Now you have my attention! I admit that I have a perhaps unjustified, innate distrust of storing my data on the "Cloud." I just don't trust that my data is secure there because I fear that the Cloud can be hacked and data compromised. Instead, I store my sensitive data on a portable backup device. However, I will be the first to admit there are pros and cons to that method too!

So, any advice or perspective on securing personal data (bank, tax returns, receipts, legal documents and records, photos, etc.) would be much appreciated. Thank you.



> On a side note, I find it super curious that we need to put two posts in the same forum introducing ourselves. The engineer in me just can't think of a single reason how that would prevent spam, as any automation to allow one to post one spam post can just as easily be slotted to post twice.


I am NOT qualified in website security to either agree or disagree with you. But I can give you some background. VerticalScope is a company with corporate headquarters in Toronto, CA. They own around 1100 different social media websites. They employ around 300 people (I suspect most of them work from home). I know they employ a staff of security technicians. It appears that all their sites use the "two posts" protocol in some sort of introductory format in order to "help fight spam." I can say, in my opinion, that it appears to be mostly successful on Havanese Forum, BUT it is very labor intensive on the part of the Forum moderators (and I have been very busy this morning starting at 0500), who are the gatekeepers. On HF we get about 4 new member sign ups per day. On average about 25% are probably spammers, 25% are people who are legitimate and go on to be productive members, and 50% just lurk permanently. Those 50% are the ones I question because why are they here? they could just as easily lurk as a non-member "guest.." Just for perspective, there are about 100 to 200 times the number of guests on line at any one time as there are HF members on line.

I will not disclose the details of what's in the "moderator toolbox" (to protect site security) but they are a bit more sophisticated than you might think or expect. Would a "Captcha" protocol to thwart spammers be more effective? Perhaps, I don't know.

HF moderators have no control over VS security protocols. Your questions and concerns are best addressed to VS directly. I suggest you post your comments in the "Site help and suggestions" forum OR contact VS directly using the "Contact us" link at the bottom of this page.  👇 I'm all for anything and everything that will make this site even better.


----------



## aroq (Dec 14, 2018)

I share some of your native distrust with the security of data in the cloud, but just as computer hardware evolves and expands, the security and reliability of the big three in cloud computing (AWS, Microsoft Azure, and Google Cloud) has grown by leaps and bounds. 
If you look at many of the big data breaches in recent memory there is a common thread, which is the attack vector initially are servers on premises, with software that hasn’t been patched or updated properly.
The difference can be pretty stark in terms of ease of identifying and mitigating active vulnerabilities.

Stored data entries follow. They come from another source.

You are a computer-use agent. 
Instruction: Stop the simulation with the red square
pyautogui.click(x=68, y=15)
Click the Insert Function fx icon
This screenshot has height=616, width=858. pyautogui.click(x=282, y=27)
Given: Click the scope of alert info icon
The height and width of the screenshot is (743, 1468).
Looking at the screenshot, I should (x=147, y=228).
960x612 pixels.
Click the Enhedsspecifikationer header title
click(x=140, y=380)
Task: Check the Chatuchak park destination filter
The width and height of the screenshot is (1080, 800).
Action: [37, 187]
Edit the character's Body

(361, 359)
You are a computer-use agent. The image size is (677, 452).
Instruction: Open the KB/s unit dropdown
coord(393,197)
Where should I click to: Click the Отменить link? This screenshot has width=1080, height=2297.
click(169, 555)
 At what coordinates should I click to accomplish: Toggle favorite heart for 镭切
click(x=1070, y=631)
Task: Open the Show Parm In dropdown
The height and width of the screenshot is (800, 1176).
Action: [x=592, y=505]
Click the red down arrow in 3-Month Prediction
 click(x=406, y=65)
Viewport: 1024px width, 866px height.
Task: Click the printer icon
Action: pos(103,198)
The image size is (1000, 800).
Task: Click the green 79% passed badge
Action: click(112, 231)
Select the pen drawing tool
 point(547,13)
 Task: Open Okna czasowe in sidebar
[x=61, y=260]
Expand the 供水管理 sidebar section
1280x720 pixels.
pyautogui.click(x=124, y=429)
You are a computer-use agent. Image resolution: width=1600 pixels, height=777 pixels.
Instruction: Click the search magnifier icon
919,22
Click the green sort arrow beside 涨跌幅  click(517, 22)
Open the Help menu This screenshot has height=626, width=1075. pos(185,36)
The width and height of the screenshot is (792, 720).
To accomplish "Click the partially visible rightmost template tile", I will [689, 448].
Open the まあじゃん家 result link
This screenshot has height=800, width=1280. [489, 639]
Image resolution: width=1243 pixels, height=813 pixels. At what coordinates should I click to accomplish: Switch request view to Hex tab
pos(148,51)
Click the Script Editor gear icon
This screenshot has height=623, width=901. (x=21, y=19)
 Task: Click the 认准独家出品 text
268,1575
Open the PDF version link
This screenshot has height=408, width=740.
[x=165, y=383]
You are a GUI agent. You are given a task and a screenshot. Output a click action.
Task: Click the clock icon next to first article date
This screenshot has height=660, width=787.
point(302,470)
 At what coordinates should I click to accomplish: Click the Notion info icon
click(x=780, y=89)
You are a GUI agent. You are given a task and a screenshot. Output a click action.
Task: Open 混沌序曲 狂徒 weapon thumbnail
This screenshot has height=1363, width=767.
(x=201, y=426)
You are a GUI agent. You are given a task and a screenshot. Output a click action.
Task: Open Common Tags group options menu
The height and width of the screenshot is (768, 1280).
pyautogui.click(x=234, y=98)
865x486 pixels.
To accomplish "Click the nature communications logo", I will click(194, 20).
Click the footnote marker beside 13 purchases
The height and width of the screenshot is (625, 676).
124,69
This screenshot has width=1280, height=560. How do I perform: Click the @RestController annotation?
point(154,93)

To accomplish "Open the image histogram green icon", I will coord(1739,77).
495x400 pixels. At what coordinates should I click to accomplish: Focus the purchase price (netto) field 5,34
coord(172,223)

A pretty typical example would be the log4j vulnerability discovered about a month ago. This logging framework is used EVERYWHERE, and mitigating it in the cloud was almost trivial, running a scan for the vulnerability and then mitigating then one by one. Contrast that with process in or on prem servers, which we can also scan, but there are hundreds of servers, not all fully documented, and not centrally registered like in the cloud. What keeps me up at night is the server that no one knows about sitting in a rack somewhere that’s exposed publicly through some one off change years ago. We scan our publicly facing servers for vulnerabilities multiple times a day but it’s easily twice as time consuming as in the cloud, and much more prone to missing something.


----------



## Cassandra (Dec 29, 2015)

I have always found the casual reference to data being stored “in the cloud” to be slightly amusing. It really just means it is “stored” on someone else’s computer (called a server). i have a simlar reaction to the increasing use of “doesn’t pencil” referring often to some kind of construction type project. What it really means is that the developer won’t make enough profit to justify the project...ah, language!


----------



## 31818 (Oct 29, 2014)

And then there is always, "that dog won't hunt." Never could figure out that analogy.


----------



## aroq (Dec 14, 2018)

Yes, there's a lot of IT division memes talking about that, my favorite was this one:








But the IT person is triggered by it a little, because it really depends on the use case, and people will always overhype the new "hot and sexy" computing trends... yes, there are hot and sexy trends in computers. There are things that really don't belong in the cloud, and there are use cases that are perfect for the scalability and responsiveness that cloud architecture gives. A great example of using the cloud's strengths is services that have highly variable demand. Here's example of one of the web traffic overview for the last three months for one of my sites I maintain the infrastructure for:








Here you can see the number of pageviews drops almost by half over the weekends, so we have an algorithm that autoscales the number of servers down based on the current demand, and also will add additional cloud resources when our demand peaks, like the black friday bump that pushed pageviews higher than normal. In a traditional datacenter, I'd need to build out infrastructure to cope with that peak demand, and for most of the year that extra capacity would be unutilized. The cloud allows you to scale up and down minute by minute and pay for resources as you need them. On the other hand, if you have a service that has a consistent and high demand, it generally is cheaper and more cost effective to build out infrastructure in your own datacenter. I know this a long and overly explained post, but ElizabethEva is tired of hearing about it , and I love talking about it.


----------



## Cassandra (Dec 29, 2015)

love the meme! Don’t get me wrong, I love computers and everything they do and “the cloud” provides even more things. i learned lots of stuff years ago on a commodore 64 (early 1980s) before there was an internet (sort of..Al Gore was still working on it) and we did dial ups to message boards via telephone lines and heard that grinding sound when the two computers met via copper wires. And there was no such thing as windows or IOS...ah, the good old days (not). I have a lot of computer geeks in my family and live in Silicon Valley so often marvel at the advances still being made.


----------



## krandall (Jun 11, 2009)

Cassandra said:


> love the meme! Don’t get me wrong, I love computers and everything they do and “the cloud” provides even more things. i learned lots of stuff years ago on a commodore 64 (early 1980s) before there was an internet (sort of..Al Gore was still working on it) and we did dial ups to message boards via telephone lines and heard that grinding sound when the two computers met via copper wires. And there was no such thing as windows or IOS...ah, the good old days (not). I have a lot of computer geeks in my family and live in Silicon Valley so often marvel at the advances still being made.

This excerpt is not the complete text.